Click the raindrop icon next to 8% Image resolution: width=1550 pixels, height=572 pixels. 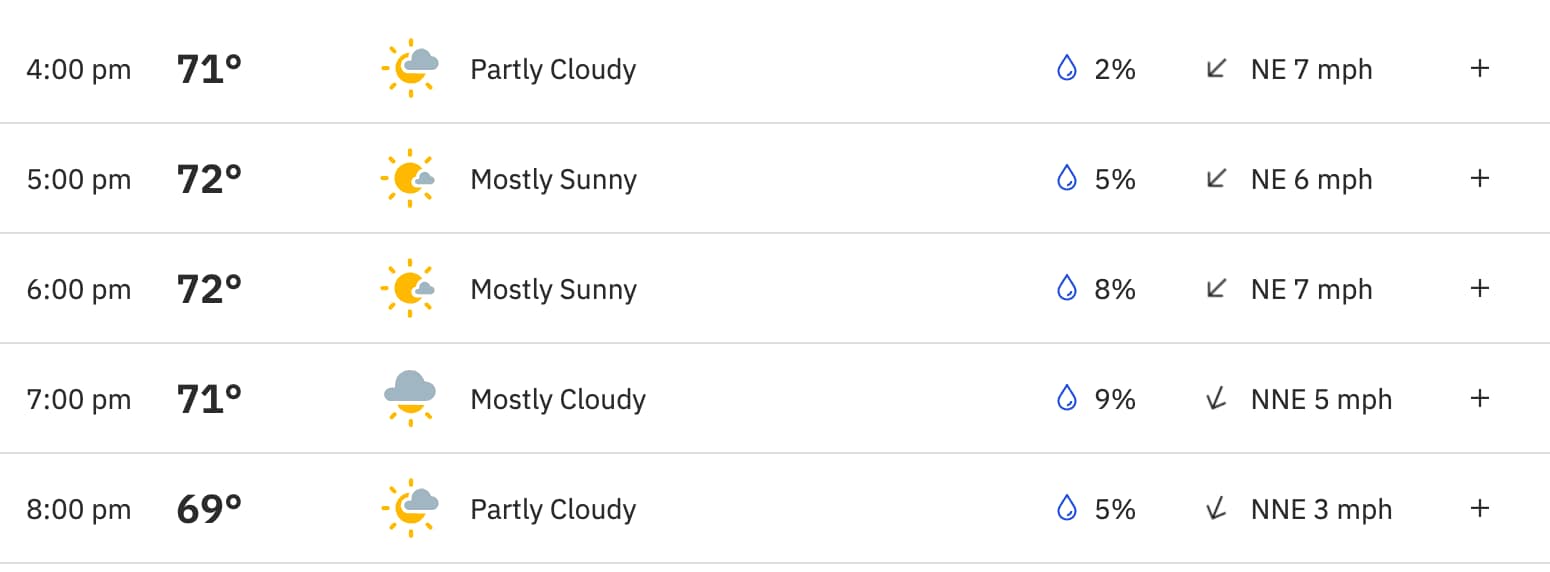point(1067,289)
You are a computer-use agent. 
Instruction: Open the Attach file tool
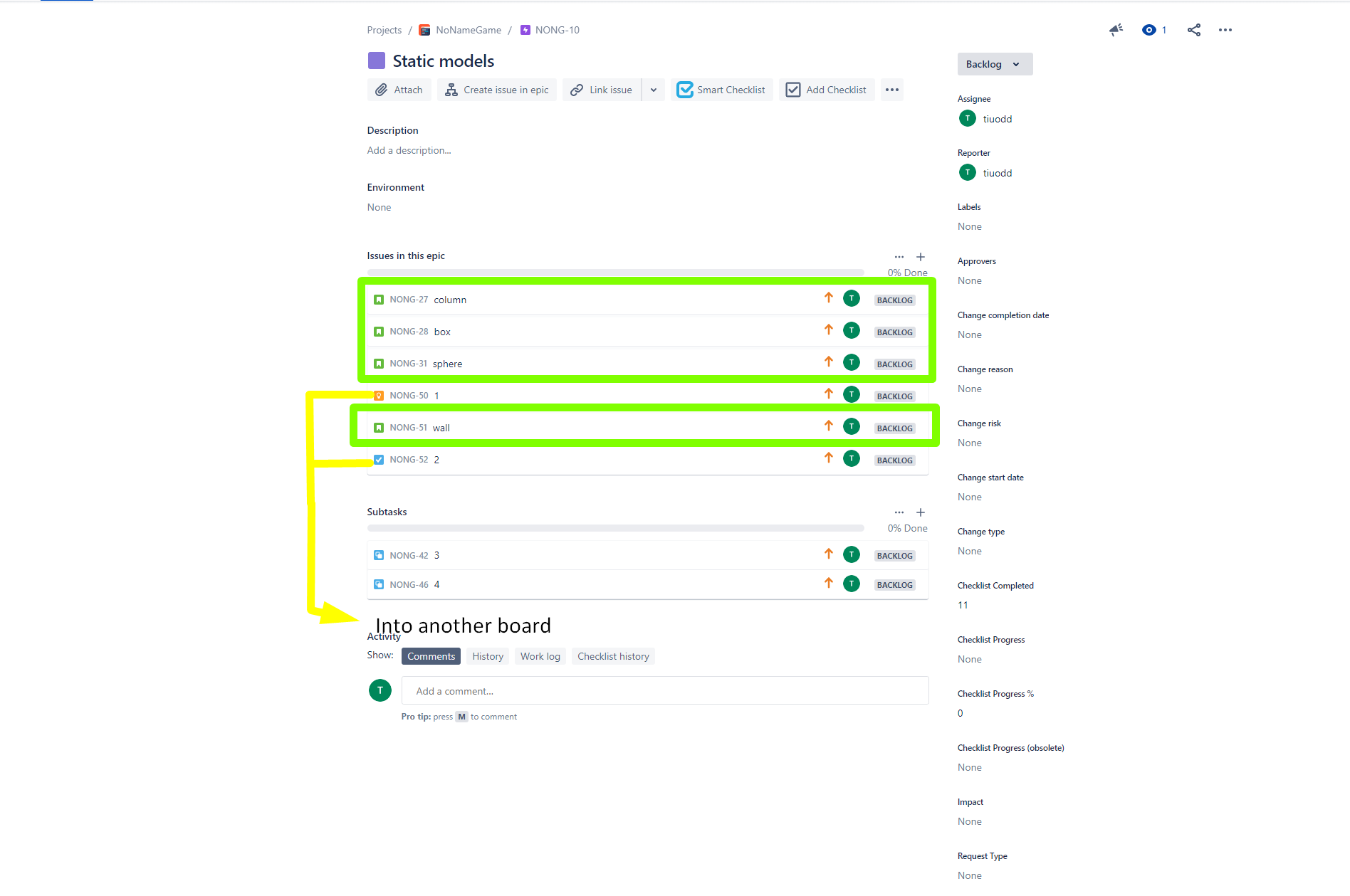tap(382, 90)
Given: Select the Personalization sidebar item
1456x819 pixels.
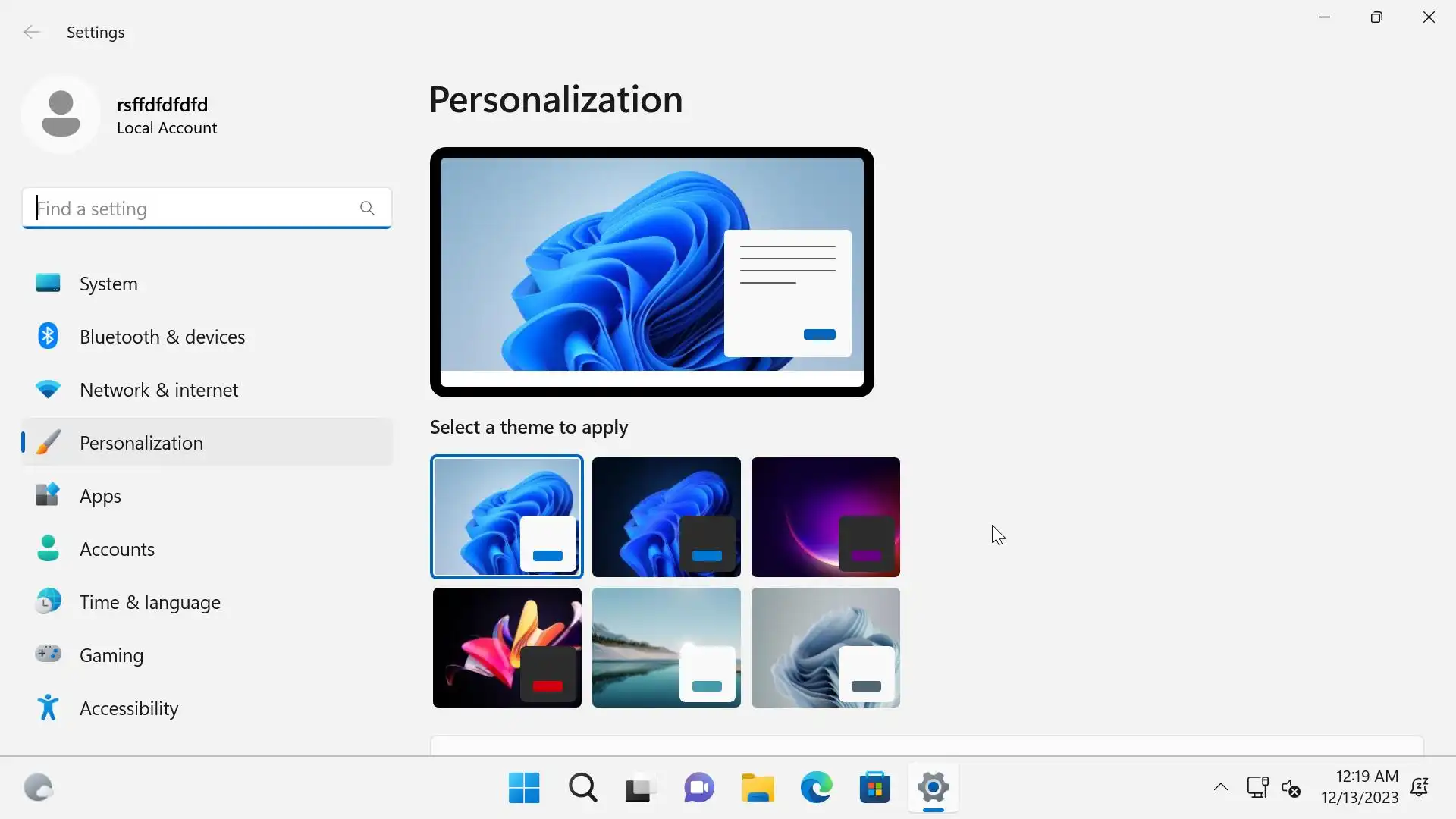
--*--
Render the listing as a Markdown table with the columns "Row" and "Text", starting with the line that contains "You are a computer-use agent." and continuing through the end of the listing. Number each line, omit blank lines, and leave the pictures out.

_Solution to this exercise_
| Row | Text |
|---|---|
| 1 | You are a computer-use agent.  |
| 2 | Instruction: Open the Attach file tool |
| 3 | tap(382, 90) |
| 4 | Given: Select the Personalization sidebar item |
| 5 | 1456x819 pixels. |